▶ **PAGE TEXT**
* start *
|
Boost : |
Subject: Re: [boost] [GSOC]SIMD Library
From: Joel Falcou (joel.falcou_at_[hidden])
Date: 2011-03-30 02:34:41
On 30/03/11 08:04, Gruenke, Matt wrote:
> My experience is mostly with MMX and integer SSE2. A useful approach I've used in the past was to create type-safe wrappers for the various intrinsics. These mostly took the form of overloaded inline functions, though I used templates whenever an immediate integer operand was required. These overloads enabled me to write higher-level templates that supported multiple vector types, even if they were sometimes machine-specific. The templates enabled optimizations of degenerate& special cases.
> Even though this isn't as sophisticated as what proto can do, I think it will be useful to have a fall-back for cases where there are either specialized instructions that aren't easily expressible as expressions or other cases where it's difficult to get proto to generate the instruction sequence you want. Besides type-safety, the wrappers make the code much more readable than using the native intrinsics.
* end *
▶ **LISTING**
* start *
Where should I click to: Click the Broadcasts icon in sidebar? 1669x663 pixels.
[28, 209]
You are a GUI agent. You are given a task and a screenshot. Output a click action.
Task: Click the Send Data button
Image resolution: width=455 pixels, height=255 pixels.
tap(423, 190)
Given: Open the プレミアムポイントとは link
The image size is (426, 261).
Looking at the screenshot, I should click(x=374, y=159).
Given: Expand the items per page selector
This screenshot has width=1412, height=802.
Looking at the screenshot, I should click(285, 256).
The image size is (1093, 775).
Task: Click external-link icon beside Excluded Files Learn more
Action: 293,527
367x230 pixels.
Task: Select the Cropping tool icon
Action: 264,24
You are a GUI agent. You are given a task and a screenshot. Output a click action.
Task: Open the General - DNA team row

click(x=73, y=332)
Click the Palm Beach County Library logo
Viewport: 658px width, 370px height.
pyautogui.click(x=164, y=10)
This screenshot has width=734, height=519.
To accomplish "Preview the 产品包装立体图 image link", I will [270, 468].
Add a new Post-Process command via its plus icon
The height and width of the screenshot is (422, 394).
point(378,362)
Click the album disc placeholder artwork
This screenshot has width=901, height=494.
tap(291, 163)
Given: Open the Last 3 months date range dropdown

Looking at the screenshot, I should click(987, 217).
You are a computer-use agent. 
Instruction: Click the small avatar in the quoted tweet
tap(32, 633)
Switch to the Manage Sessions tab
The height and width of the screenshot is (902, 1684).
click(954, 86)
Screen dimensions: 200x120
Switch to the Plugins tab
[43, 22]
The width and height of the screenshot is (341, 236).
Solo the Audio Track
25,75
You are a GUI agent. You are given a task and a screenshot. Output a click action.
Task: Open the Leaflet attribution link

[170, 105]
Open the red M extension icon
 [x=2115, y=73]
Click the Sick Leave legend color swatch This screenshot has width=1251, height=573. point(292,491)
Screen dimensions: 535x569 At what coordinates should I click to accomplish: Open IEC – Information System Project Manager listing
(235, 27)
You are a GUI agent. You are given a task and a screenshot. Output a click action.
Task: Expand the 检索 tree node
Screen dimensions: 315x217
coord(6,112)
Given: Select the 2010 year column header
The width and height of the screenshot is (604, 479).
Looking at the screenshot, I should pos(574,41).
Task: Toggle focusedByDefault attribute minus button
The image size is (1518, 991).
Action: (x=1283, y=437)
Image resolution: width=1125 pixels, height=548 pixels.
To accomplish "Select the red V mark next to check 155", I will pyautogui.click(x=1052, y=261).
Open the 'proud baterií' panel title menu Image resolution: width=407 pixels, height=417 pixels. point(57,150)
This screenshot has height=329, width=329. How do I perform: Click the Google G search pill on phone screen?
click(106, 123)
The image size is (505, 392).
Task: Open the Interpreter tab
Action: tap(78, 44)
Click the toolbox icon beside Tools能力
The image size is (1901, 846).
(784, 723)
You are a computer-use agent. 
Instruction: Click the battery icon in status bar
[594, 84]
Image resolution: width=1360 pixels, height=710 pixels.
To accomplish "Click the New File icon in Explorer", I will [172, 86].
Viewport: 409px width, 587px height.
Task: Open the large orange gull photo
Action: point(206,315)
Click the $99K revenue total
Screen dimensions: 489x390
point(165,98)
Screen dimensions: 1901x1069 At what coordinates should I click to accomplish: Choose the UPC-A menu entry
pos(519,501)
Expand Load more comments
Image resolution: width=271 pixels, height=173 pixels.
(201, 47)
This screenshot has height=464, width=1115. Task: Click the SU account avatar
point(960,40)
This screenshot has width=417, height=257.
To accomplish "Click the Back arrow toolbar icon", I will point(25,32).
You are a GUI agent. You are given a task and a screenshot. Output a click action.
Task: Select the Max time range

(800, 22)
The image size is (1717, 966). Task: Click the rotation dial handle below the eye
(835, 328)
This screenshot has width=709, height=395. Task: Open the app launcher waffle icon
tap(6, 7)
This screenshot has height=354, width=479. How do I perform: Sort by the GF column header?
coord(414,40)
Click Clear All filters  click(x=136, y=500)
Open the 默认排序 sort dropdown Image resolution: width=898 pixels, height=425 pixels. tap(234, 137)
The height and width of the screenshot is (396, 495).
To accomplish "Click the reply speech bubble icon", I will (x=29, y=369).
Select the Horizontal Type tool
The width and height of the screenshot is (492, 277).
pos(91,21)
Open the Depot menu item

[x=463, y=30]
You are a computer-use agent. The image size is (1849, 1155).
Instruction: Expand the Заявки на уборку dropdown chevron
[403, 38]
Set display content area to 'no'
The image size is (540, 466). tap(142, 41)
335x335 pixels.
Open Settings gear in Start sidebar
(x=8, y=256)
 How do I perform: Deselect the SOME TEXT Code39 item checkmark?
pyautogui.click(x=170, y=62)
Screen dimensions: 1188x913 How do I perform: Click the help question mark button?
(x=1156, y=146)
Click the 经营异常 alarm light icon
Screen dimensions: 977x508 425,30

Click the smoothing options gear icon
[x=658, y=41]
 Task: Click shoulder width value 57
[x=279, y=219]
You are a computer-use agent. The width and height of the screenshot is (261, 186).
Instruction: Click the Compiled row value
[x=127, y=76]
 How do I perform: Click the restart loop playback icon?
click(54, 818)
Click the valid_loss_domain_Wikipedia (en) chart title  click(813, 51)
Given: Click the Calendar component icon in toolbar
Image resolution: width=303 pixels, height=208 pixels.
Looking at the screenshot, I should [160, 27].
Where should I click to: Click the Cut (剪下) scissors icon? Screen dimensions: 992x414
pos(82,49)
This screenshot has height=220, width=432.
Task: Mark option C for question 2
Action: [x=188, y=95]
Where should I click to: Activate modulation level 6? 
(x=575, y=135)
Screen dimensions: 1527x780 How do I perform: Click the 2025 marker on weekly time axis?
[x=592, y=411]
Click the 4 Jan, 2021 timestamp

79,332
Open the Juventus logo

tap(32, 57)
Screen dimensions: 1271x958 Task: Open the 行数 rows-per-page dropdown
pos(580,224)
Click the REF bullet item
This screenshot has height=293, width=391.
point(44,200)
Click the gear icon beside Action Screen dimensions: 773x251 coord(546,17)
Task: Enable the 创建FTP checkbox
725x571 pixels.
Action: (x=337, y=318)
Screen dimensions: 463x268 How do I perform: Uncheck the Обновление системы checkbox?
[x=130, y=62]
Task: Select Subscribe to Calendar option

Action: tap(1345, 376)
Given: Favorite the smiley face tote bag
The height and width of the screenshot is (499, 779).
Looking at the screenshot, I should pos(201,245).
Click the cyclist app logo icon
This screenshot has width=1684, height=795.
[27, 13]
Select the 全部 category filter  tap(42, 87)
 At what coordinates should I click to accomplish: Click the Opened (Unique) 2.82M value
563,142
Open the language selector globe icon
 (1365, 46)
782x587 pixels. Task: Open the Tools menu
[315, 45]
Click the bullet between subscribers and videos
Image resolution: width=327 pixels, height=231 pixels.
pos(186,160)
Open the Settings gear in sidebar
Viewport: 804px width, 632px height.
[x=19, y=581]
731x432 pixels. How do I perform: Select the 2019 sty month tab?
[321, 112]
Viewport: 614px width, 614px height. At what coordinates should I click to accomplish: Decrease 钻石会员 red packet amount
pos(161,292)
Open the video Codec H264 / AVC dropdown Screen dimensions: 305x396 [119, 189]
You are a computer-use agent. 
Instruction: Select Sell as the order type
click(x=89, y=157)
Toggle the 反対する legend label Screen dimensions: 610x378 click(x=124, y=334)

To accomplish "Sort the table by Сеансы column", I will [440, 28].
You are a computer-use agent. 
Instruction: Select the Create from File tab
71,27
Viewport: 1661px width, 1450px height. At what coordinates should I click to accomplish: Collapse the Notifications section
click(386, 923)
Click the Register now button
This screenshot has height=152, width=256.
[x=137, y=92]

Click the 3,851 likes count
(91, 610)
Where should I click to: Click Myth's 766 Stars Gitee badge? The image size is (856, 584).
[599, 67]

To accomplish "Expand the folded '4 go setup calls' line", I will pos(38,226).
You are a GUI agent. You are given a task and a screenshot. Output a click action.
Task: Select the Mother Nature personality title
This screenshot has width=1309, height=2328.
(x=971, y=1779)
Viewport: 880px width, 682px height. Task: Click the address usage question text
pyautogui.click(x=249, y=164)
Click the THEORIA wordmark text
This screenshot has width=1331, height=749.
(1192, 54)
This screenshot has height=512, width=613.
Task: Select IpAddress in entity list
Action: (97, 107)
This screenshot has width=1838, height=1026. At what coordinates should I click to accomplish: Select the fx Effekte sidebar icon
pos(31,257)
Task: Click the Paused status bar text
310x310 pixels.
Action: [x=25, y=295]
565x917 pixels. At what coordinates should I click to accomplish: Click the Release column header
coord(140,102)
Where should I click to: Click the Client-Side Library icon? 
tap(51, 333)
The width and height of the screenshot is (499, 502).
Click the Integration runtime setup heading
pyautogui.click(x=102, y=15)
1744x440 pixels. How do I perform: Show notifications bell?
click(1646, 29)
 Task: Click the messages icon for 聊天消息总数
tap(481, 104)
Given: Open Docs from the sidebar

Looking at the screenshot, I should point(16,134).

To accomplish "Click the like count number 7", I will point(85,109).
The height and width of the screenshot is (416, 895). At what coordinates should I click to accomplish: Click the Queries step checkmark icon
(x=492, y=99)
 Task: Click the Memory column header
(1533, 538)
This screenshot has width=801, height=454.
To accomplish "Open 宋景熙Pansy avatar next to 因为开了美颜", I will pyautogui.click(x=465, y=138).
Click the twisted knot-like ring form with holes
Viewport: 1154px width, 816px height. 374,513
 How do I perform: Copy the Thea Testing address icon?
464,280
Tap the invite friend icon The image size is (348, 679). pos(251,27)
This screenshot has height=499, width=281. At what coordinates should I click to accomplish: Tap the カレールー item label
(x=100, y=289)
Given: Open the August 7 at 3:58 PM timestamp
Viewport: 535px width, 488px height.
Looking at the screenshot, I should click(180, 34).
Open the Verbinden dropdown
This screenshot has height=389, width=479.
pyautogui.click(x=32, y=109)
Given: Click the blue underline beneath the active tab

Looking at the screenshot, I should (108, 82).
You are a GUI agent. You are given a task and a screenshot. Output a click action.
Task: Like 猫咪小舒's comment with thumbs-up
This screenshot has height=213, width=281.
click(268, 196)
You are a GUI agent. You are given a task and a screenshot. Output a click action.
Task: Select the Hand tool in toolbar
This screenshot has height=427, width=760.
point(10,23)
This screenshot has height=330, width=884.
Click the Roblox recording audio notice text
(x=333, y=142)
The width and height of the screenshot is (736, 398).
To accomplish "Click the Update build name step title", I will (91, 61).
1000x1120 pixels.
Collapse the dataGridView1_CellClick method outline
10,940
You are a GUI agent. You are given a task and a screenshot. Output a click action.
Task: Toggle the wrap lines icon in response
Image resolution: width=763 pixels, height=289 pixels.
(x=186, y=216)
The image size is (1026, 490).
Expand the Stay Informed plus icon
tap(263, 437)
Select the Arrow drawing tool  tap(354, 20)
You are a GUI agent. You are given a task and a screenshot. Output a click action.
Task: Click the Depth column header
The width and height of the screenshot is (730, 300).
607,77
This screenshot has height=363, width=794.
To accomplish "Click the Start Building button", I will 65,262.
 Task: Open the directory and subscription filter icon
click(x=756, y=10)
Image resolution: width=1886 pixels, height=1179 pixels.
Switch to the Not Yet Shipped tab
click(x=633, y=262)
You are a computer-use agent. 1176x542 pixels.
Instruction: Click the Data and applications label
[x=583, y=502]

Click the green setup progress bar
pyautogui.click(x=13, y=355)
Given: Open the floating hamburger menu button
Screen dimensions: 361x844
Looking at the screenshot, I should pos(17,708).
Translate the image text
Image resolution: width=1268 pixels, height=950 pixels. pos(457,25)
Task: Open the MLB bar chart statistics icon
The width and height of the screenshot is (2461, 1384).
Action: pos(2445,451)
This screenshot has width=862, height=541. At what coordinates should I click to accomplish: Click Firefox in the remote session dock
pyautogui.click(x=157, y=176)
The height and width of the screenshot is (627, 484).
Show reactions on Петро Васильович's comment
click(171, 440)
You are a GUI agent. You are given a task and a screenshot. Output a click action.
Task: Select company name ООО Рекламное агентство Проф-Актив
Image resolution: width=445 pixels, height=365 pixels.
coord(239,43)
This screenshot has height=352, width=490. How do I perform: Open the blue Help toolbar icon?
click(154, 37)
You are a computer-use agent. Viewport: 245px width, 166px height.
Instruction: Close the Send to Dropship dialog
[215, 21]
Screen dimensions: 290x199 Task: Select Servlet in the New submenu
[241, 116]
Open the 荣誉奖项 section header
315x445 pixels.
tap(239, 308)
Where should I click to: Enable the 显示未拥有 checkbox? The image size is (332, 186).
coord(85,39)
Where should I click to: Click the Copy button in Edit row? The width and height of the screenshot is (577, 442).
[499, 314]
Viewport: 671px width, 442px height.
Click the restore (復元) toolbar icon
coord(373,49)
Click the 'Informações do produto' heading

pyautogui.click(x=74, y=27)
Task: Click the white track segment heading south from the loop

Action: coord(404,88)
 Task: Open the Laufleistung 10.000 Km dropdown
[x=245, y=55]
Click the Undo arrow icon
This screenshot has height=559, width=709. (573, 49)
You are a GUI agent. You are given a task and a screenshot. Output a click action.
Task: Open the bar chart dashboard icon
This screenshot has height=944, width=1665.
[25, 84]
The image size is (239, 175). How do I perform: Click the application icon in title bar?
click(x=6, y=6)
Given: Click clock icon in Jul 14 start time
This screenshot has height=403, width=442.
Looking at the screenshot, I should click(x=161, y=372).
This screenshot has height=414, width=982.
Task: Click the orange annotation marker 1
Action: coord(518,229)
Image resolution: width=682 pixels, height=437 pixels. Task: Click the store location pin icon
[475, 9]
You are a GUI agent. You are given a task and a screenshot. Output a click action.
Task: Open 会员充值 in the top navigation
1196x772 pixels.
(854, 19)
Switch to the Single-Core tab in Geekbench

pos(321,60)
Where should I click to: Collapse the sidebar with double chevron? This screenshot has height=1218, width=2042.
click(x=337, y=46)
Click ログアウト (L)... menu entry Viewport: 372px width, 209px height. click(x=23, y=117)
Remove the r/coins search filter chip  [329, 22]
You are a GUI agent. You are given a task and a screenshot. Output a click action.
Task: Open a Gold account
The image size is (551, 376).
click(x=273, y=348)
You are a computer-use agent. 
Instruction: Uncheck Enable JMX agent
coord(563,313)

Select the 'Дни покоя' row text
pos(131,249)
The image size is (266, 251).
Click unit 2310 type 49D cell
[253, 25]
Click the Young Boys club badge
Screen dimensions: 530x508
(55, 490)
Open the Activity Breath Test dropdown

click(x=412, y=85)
* end *
Continue the mailing list reply on the Boost SIMD library from its last sentence.

▶ **RESULT**
we provide a native<Type,Extension> POD class not using proto for such
low level need. It is what makes the pack proto terminal data.
So basically, you dont want to think of extension then use pack, need a
precise low level stuff done, use native.
Basically on an Ix86 machine, pack<float> wraps a native<float,tag::sse_>.
> A few functions and templates implemented idioms and tricks for doing common tasks, like loading a vector with
> zeros (hint: xor anything with itself)
except on altivec where vec_splatu8(0) is faster :p
> template< typename V> V zero(); // generates a vector of 0's
> template< typename V> V full_mask(); // sets all bits to 1
we have constant generator for this and untyped proto-based constant
placeholders so :
pack<float> p(1,2,3,4), q = p * pi_;
does what you think it does :p
> template< int i, typename V> T get_element( V );
> template< int i, typename V> V set_element( V, T );
get_element is operator[] on pack and native. How do you do set_element,
every solution i found was either an UB or slow. By looking at your
prototype I guess you replicate V and change the element in a memory
buffer ? We ended up enforcing the fact SIMD vector are immutable at the
elementwise level. SSE4.x provides a extract/insert function we're
providing as a free function IIRC.
> template< int i, int j, ...> V shuffle( V ); // rearranges the elements in V.
we have that but we still ponder if it should be p.shuffle(mask) or
mapped over fusion::nview or somethign fancy like p.xzyw()
Note than on SSE2, shuffle is not permute and is not provided for all types.
The real powerful function is Altivec permute but it is harder to find a
proper abstraction of it.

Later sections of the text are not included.